=== Provided records ===

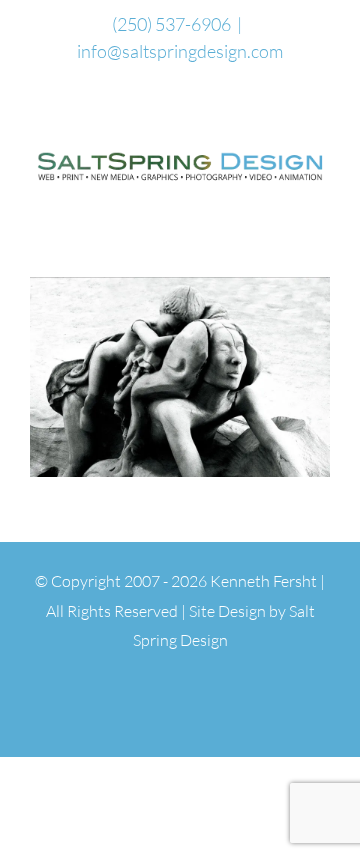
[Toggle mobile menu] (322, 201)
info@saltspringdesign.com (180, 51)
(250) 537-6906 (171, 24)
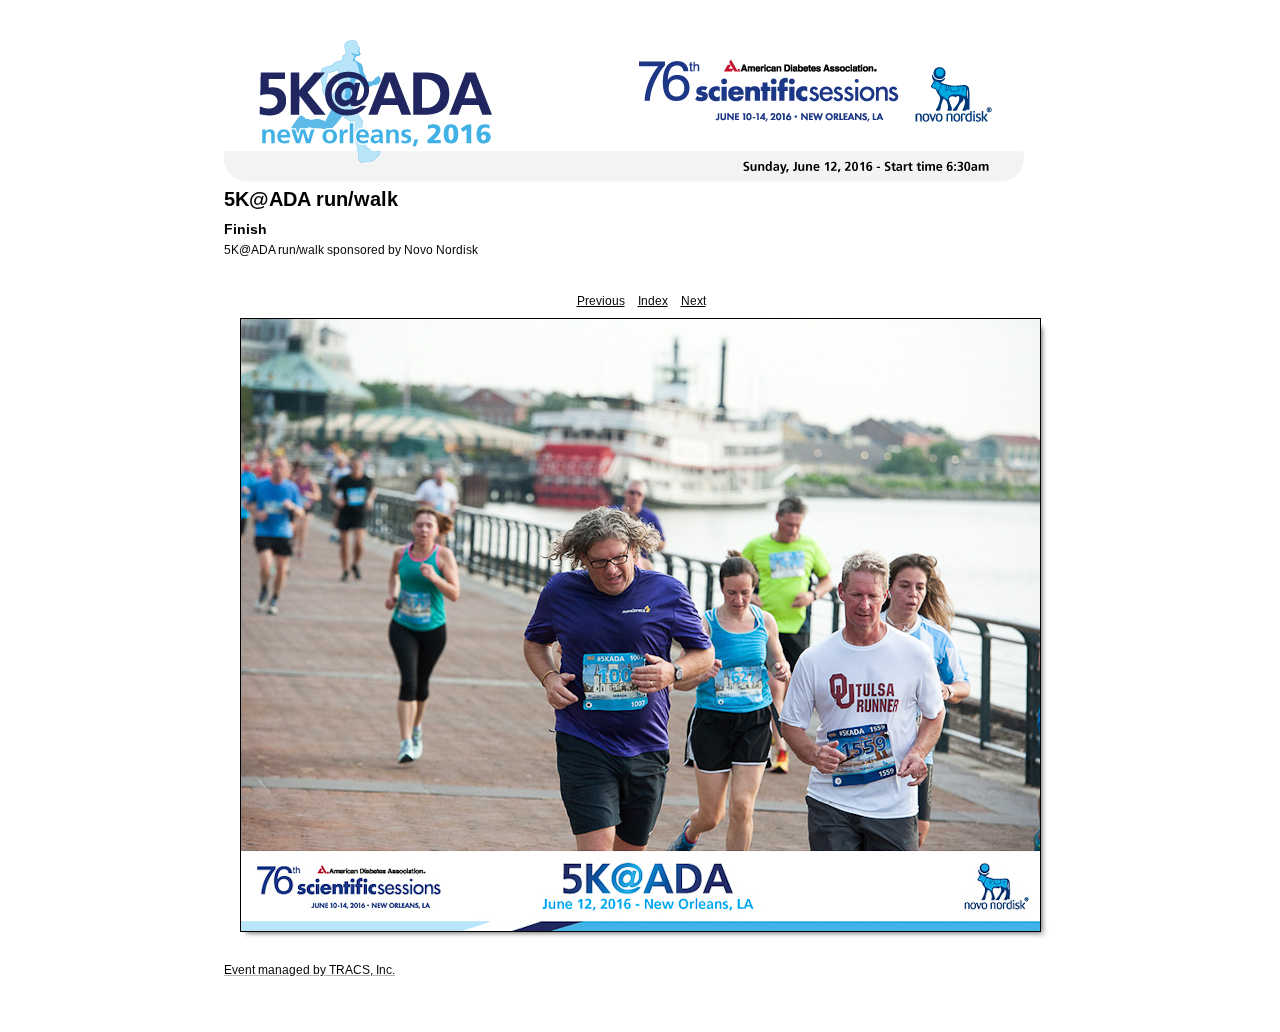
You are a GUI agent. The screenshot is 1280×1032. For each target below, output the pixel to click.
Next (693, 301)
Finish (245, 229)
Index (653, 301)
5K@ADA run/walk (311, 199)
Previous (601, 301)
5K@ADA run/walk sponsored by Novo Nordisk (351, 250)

===
=== Provided records ===

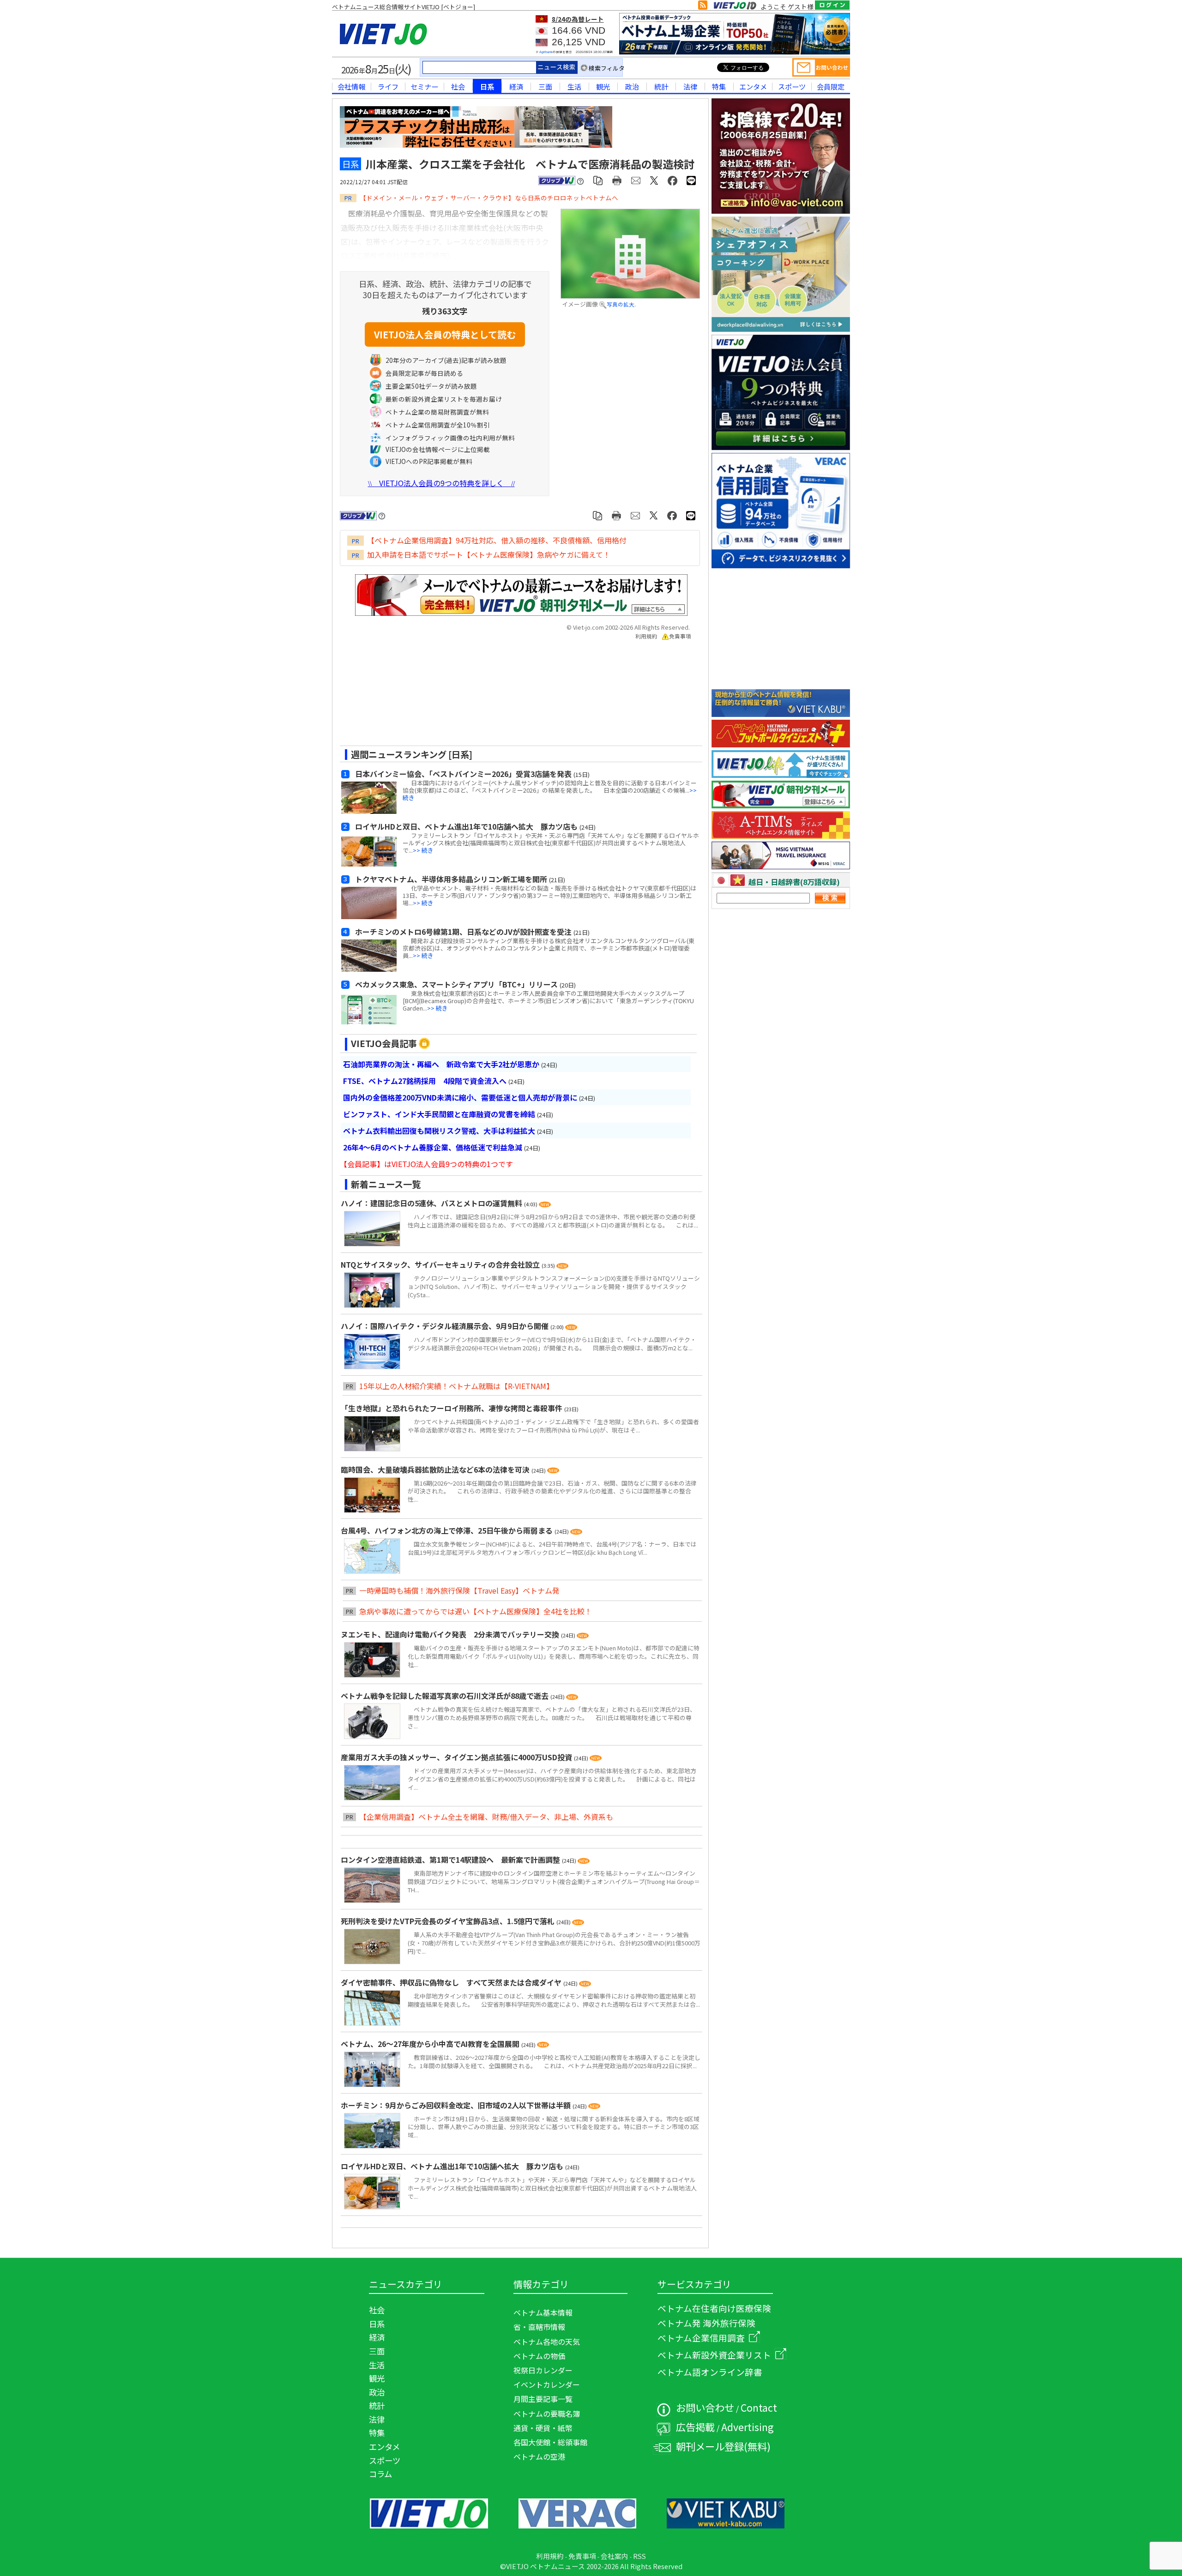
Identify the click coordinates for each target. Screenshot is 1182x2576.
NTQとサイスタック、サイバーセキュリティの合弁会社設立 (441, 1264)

===

**Your objective**
Copy out each line of the material above that holds the word "click".

**Task solution**
You are a GUI agent. The screenshot is 1280×1032. For each target below, output the pixel to click.
Identify the click coordinates for each target. Screenshot is 1182x2576.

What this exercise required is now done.